A classic Two-Stage Retrieval Process: Recall + Rerank
Vector search is fast but approximate. For maximum accuracy, use two stages.
-
Recall (Fast): Use your vector database to quickly fetch a large set of candidates (e.g., the top 100). This stage is for speed and broad coverage.
-
Rerank (Accurate): Use a slower, more powerful reranker model on that small set of 100 candidates. It re-sorts them with high precision for the final result. While Qwen provides a great reranker, other classic and powerful options are worth knowing. The underlying technology is typically a cross-encoder, which processes the query and a document together for much higher accuracy than embedding similarity alone, e.g., ms-marco Models, Cohere Rerank, BERT Cross-Encoders, etc. This should give you most of the accuracy you need. If you are at a stage that 0.1% matters, you should hire a expert :-)
This gives you the best of both worlds: speed across the whole dataset and high accuracy on the results you show. You can even add another middle layer, pre-rank, which is basically a simpler version of reranker.
Evaluation
Metrics tell you if your search is actually good.
-
Precision@k: Of your top K results, how many are relevant? Measures the quality of what you show.
-
Recall@k: Of all possible relevant items, how many did you find in your top K? Measures what you’re missing.
-
Mean Reciprocal Rank (MRR): What’s the rank of the first correct answer? Best for Q&A or when one right answer is needed.
-
Normalized Discounted Cumulative Gain (nDCG): The gold standard. Rewards highly relevant results at the top of the list.
Vector Databases
You need a vector database because a for loop to check every item is too slow. They use Approximate Nearest Neighbor (ANN) algorithms like HNSW to make search near-instant.
-
Integrated (pgvector): Your recommended choice. Combines vectors and traditional SQL filters in one database. Simple and powerful.
-
Dedicated (Pinecone, Milvus, Qdrant): Standalone databases built for extreme scale and performance. Adds complexity but is faster for massive datasets.
To build applications on top of these databases faster, many developers use additional tools. Platforms like Supabase provide a managed pgvector setup out of the box. Frameworks like LlamaIndex or LangChain offer libraries to orchestrate the entire RAG pipeline (chunking, retrieval, etc.), which saves you from writing a lot of boilerplate code.
Chunking
I didn’t encounter this issue, but it is common if you have a really big file.
- The key idea is don’t embed huge documents, where vector becomes a useless, blurry average of too many topics.
- The goal is to break large text into smaller, semantically focused chunks before embedding.
- Strategy: Start with recursive character splitting (splits by paragraph, then sentence).
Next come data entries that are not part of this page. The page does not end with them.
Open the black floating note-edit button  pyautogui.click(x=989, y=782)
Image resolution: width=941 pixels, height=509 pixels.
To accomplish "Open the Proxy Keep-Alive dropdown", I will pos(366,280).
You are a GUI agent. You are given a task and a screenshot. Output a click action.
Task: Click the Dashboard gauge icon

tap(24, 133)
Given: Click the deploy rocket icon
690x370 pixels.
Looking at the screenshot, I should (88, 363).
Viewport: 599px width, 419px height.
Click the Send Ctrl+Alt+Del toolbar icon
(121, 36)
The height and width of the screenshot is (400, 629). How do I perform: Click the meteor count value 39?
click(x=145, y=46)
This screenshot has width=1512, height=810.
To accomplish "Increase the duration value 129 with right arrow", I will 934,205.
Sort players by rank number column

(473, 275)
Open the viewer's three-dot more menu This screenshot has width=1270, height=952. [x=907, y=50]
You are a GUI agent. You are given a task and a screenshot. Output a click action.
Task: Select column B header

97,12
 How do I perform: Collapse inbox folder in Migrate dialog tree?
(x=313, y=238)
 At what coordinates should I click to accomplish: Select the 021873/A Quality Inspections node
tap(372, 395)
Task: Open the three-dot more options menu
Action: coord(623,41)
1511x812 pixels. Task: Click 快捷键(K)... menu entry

It’s a smart default.
- Pro tip: Use chunk overlap (e.g., a few sentences) to maintain context between chunks.
Future of search
The future is Agentic Search.
It’s not a single lookup. An AI agent deconstructs a complex query (“waterproof jacket under $150 with good reviews”) into a multi-step plan. This plan can involve multiple vector searches, SQL filters, and even searching within the reviews of initial results. Finally, the agent synthesizes the findings into a single, reasoned answer.
Search is evolving from a lookup tool into a research assistant.